*AIM:* Copy the rows again, requests included, from the line containing "573x360 pixels. How do I perform: Tap" through the end of the rows, raising every coordinate in the answers by 10. Leave the requests and their wording unchanged.
----
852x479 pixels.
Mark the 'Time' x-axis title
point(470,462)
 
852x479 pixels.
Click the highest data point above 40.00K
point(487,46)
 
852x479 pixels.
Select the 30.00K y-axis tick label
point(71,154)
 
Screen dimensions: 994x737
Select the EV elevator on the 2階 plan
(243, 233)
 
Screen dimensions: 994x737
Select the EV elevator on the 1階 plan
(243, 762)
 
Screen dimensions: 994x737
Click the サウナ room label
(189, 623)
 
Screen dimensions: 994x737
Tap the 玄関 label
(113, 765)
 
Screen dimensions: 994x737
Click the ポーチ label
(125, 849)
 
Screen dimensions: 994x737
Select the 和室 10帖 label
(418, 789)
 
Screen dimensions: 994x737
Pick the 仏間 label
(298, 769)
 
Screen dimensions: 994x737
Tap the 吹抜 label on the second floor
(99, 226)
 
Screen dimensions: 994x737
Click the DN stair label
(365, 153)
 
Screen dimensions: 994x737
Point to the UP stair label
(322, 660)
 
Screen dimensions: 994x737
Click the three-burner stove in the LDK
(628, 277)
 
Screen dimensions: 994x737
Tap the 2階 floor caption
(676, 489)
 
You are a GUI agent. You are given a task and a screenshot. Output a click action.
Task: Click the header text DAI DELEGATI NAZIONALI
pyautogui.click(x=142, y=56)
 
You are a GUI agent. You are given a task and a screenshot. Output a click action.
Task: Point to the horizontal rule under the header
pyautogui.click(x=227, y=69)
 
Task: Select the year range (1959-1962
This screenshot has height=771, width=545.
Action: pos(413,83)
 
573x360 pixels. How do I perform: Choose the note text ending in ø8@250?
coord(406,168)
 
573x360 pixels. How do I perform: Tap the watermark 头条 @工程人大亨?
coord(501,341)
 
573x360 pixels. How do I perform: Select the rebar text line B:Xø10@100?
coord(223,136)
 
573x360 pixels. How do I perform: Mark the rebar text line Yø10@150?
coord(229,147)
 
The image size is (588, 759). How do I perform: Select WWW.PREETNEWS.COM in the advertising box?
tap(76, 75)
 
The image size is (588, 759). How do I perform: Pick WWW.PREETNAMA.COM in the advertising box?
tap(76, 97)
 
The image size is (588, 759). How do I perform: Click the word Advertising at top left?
----
*SOLVED EXERCISE:*
573x360 pixels. How do I perform: Tap the watermark 头条 @工程人大亨?
coord(511,351)
 
573x360 pixels. How do I perform: Select the rebar text line B:Xø10@100?
coord(233,146)
 
573x360 pixels. How do I perform: Mark the rebar text line Yø10@150?
coord(239,157)
 
The image size is (588, 759). How do I perform: Select WWW.PREETNEWS.COM in the advertising box?
tap(86, 85)
 
The image size is (588, 759). How do I perform: Pick WWW.PREETNAMA.COM in the advertising box?
tap(86, 107)
 
The image size is (588, 759). How do I perform: Click the word Advertising at top left?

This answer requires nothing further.